**What needs to be done**
Only certain lines below are wanted: those starting at the line containing "Screen dimensions: 875x413" and ending at the line containing "The image size is (305, 168).", both included, each retyped exactly.

**The input**
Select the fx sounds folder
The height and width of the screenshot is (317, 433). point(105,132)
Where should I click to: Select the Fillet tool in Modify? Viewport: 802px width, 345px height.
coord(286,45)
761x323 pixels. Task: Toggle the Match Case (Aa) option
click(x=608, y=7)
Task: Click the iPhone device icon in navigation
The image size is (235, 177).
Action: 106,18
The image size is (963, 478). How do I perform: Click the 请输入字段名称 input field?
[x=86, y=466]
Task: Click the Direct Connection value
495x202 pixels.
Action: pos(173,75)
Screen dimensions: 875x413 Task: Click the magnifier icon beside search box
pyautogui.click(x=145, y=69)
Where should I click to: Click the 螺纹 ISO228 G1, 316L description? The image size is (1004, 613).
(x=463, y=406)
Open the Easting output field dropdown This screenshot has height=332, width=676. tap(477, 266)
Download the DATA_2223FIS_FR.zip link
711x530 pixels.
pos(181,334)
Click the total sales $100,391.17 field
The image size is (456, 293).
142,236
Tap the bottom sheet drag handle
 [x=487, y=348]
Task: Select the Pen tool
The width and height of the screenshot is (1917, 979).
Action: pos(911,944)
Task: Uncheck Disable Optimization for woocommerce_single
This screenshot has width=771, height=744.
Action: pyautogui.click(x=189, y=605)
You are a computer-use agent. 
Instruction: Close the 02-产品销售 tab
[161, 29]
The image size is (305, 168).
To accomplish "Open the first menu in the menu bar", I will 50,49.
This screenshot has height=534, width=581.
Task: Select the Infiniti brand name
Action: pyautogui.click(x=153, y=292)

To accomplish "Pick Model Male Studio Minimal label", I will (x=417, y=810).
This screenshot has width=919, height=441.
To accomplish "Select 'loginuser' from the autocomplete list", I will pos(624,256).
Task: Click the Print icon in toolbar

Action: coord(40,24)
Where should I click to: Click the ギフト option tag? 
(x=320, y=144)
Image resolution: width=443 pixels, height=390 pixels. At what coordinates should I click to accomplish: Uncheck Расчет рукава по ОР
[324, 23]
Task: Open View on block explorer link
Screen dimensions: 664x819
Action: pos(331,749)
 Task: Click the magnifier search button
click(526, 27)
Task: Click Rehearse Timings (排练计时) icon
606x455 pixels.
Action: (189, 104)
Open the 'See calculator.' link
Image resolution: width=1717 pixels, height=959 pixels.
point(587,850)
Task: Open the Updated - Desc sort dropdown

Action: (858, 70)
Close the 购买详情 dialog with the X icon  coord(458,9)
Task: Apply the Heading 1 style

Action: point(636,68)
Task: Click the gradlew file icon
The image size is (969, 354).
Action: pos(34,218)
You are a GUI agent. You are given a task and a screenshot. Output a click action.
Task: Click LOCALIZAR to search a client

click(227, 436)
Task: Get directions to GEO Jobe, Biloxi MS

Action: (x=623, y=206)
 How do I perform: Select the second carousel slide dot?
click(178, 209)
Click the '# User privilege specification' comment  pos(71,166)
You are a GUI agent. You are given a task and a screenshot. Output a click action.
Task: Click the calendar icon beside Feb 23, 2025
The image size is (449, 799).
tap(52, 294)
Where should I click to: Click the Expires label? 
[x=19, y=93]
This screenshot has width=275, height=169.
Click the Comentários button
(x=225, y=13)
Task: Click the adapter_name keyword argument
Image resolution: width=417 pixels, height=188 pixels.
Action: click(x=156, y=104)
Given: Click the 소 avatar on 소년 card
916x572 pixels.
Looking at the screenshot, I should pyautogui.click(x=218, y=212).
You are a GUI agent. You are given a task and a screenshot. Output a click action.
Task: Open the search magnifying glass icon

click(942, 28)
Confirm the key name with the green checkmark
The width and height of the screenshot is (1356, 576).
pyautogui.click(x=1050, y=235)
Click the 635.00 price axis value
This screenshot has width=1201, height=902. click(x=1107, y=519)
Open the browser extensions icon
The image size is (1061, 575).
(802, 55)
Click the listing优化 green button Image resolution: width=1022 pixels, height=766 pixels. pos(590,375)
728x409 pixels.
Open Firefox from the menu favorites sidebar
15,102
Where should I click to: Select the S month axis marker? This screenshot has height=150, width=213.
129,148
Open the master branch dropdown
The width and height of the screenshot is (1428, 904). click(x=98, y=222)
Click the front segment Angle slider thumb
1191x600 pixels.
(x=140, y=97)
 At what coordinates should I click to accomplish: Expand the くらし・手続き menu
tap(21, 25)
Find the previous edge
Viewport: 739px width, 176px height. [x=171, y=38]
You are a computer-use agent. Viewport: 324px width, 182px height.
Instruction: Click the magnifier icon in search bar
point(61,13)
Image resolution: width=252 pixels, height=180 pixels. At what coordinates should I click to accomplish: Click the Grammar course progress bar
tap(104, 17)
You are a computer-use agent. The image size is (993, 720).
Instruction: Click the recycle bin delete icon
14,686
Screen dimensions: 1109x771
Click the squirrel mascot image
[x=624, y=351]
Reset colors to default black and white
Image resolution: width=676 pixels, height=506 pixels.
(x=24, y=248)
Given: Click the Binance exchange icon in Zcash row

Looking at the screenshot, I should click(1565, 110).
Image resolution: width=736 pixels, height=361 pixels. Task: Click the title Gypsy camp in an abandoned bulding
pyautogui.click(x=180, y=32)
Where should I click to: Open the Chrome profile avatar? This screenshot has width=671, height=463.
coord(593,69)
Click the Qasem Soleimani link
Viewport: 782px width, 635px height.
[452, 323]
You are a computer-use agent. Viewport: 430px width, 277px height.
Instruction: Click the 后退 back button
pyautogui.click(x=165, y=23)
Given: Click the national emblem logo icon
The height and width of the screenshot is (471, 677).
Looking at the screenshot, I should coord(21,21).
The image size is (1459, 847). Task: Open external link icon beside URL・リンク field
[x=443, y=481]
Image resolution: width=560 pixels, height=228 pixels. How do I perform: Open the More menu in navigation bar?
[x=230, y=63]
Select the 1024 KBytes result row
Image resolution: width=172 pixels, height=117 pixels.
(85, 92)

**Answer area**
Screen dimensions: 875x413 Task: Click the magnifier icon beside search box
pyautogui.click(x=145, y=69)
Where should I click to: Click the 螺纹 ISO228 G1, 316L description? The image size is (1004, 613).
(x=463, y=406)
Open the Easting output field dropdown This screenshot has height=332, width=676. tap(477, 266)
Download the DATA_2223FIS_FR.zip link
711x530 pixels.
pos(181,334)
Click the total sales $100,391.17 field
The image size is (456, 293).
142,236
Tap the bottom sheet drag handle
 [x=487, y=348]
Task: Select the Pen tool
The width and height of the screenshot is (1917, 979).
Action: pos(911,944)
Task: Uncheck Disable Optimization for woocommerce_single
This screenshot has width=771, height=744.
Action: pyautogui.click(x=189, y=605)
You are a computer-use agent. 
Instruction: Close the 02-产品销售 tab
[161, 29]
The image size is (305, 168).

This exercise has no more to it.